(Stored dataset items)
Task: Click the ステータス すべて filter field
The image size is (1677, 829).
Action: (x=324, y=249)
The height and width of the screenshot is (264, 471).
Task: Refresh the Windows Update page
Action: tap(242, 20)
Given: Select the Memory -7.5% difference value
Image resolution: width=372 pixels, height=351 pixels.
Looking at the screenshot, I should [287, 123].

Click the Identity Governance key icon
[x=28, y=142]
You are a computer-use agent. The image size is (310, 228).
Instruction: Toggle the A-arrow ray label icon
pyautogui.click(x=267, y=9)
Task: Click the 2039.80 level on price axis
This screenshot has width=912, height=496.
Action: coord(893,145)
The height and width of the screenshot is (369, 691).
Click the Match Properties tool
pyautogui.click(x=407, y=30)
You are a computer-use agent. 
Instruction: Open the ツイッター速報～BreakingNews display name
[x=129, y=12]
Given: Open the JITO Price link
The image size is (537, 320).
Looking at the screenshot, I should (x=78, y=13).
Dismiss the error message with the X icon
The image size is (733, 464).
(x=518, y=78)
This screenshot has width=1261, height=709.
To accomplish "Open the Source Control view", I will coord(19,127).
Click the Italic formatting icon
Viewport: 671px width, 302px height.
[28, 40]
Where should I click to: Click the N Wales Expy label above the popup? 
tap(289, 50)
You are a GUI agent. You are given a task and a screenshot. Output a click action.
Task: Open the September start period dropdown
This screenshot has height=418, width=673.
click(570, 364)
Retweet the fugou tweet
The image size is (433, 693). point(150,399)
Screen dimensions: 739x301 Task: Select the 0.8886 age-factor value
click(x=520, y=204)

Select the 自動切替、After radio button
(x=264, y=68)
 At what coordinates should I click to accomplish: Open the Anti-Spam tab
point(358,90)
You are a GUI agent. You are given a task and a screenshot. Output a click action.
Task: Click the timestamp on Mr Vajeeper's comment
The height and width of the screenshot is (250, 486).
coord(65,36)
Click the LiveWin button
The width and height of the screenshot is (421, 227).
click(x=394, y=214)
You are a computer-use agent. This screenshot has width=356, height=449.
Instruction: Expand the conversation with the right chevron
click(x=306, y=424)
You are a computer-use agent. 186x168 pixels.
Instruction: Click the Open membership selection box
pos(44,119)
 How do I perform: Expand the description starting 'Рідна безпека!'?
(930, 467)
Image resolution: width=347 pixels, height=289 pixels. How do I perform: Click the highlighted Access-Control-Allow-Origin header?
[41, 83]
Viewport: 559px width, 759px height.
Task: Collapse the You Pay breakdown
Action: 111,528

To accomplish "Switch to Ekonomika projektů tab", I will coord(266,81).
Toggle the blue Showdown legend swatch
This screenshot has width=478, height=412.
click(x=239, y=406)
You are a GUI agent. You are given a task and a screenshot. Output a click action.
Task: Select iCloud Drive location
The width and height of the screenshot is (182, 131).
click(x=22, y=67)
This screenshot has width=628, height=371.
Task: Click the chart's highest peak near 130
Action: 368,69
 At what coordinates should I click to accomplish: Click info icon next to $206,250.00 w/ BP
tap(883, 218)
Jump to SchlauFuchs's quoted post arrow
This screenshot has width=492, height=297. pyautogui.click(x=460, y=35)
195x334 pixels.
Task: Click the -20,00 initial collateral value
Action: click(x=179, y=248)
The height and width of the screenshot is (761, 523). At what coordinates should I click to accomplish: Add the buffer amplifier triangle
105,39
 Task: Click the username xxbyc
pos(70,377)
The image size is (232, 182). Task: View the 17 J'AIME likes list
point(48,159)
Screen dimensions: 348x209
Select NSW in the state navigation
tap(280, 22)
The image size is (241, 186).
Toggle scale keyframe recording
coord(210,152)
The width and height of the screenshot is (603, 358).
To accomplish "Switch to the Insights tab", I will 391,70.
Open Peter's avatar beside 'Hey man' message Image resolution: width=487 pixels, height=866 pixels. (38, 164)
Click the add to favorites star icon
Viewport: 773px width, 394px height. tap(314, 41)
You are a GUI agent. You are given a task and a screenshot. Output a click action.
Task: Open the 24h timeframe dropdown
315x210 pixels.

_TASK TO COMPLETE_
Return the records above verbatim, in their entirety.

_SOLUTION TO THIS PROBLEM_
Task: Click the ステータス すべて filter field
The image size is (1677, 829).
Action: (x=324, y=249)
The height and width of the screenshot is (264, 471).
Task: Refresh the Windows Update page
Action: tap(242, 20)
Given: Select the Memory -7.5% difference value
Image resolution: width=372 pixels, height=351 pixels.
Looking at the screenshot, I should [287, 123].

Click the Identity Governance key icon
[x=28, y=142]
You are a computer-use agent. The image size is (310, 228).
Instruction: Toggle the A-arrow ray label icon
pyautogui.click(x=267, y=9)
Task: Click the 2039.80 level on price axis
This screenshot has width=912, height=496.
Action: coord(893,145)
The height and width of the screenshot is (369, 691).
Click the Match Properties tool
pyautogui.click(x=407, y=30)
You are a computer-use agent. 
Instruction: Open the ツイッター速報～BreakingNews display name
[x=129, y=12]
Given: Open the JITO Price link
The image size is (537, 320).
Looking at the screenshot, I should (x=78, y=13).
Dismiss the error message with the X icon
The image size is (733, 464).
(x=518, y=78)
This screenshot has width=1261, height=709.
To accomplish "Open the Source Control view", I will coord(19,127).
Click the Italic formatting icon
Viewport: 671px width, 302px height.
[28, 40]
Where should I click to: Click the N Wales Expy label above the popup? 
tap(289, 50)
You are a GUI agent. You are given a task and a screenshot. Output a click action.
Task: Open the September start period dropdown
This screenshot has height=418, width=673.
click(570, 364)
Retweet the fugou tweet
The image size is (433, 693). point(150,399)
Screen dimensions: 739x301 Task: Select the 0.8886 age-factor value
click(x=520, y=204)

Select the 自動切替、After radio button
(x=264, y=68)
 At what coordinates should I click to accomplish: Open the Anti-Spam tab
point(358,90)
You are a GUI agent. You are given a task and a screenshot. Output a click action.
Task: Click the timestamp on Mr Vajeeper's comment
The height and width of the screenshot is (250, 486).
coord(65,36)
Click the LiveWin button
The width and height of the screenshot is (421, 227).
click(x=394, y=214)
You are a computer-use agent. This screenshot has width=356, height=449.
Instruction: Expand the conversation with the right chevron
click(x=306, y=424)
You are a computer-use agent. 186x168 pixels.
Instruction: Click the Open membership selection box
pos(44,119)
 How do I perform: Expand the description starting 'Рідна безпека!'?
(930, 467)
Image resolution: width=347 pixels, height=289 pixels. How do I perform: Click the highlighted Access-Control-Allow-Origin header?
[41, 83]
Viewport: 559px width, 759px height.
Task: Collapse the You Pay breakdown
Action: 111,528

To accomplish "Switch to Ekonomika projektů tab", I will coord(266,81).
Toggle the blue Showdown legend swatch
This screenshot has width=478, height=412.
click(x=239, y=406)
You are a GUI agent. You are given a task and a screenshot. Output a click action.
Task: Select iCloud Drive location
The width and height of the screenshot is (182, 131).
click(x=22, y=67)
This screenshot has width=628, height=371.
Task: Click the chart's highest peak near 130
Action: 368,69
 At what coordinates should I click to accomplish: Click info icon next to $206,250.00 w/ BP
tap(883, 218)
Jump to SchlauFuchs's quoted post arrow
This screenshot has width=492, height=297. pyautogui.click(x=460, y=35)
195x334 pixels.
Task: Click the -20,00 initial collateral value
Action: click(x=179, y=248)
The height and width of the screenshot is (761, 523). At what coordinates should I click to accomplish: Add the buffer amplifier triangle
105,39
 Task: Click the username xxbyc
pos(70,377)
The image size is (232, 182). Task: View the 17 J'AIME likes list
point(48,159)
Screen dimensions: 348x209
Select NSW in the state navigation
tap(280, 22)
The image size is (241, 186).
Toggle scale keyframe recording
coord(210,152)
The width and height of the screenshot is (603, 358).
To accomplish "Switch to the Insights tab", I will 391,70.
Open Peter's avatar beside 'Hey man' message Image resolution: width=487 pixels, height=866 pixels. (38, 164)
Click the add to favorites star icon
Viewport: 773px width, 394px height. tap(314, 41)
You are a GUI agent. You are given a task and a screenshot. Output a click action.
Task: Open the 24h timeframe dropdown
315x210 pixels.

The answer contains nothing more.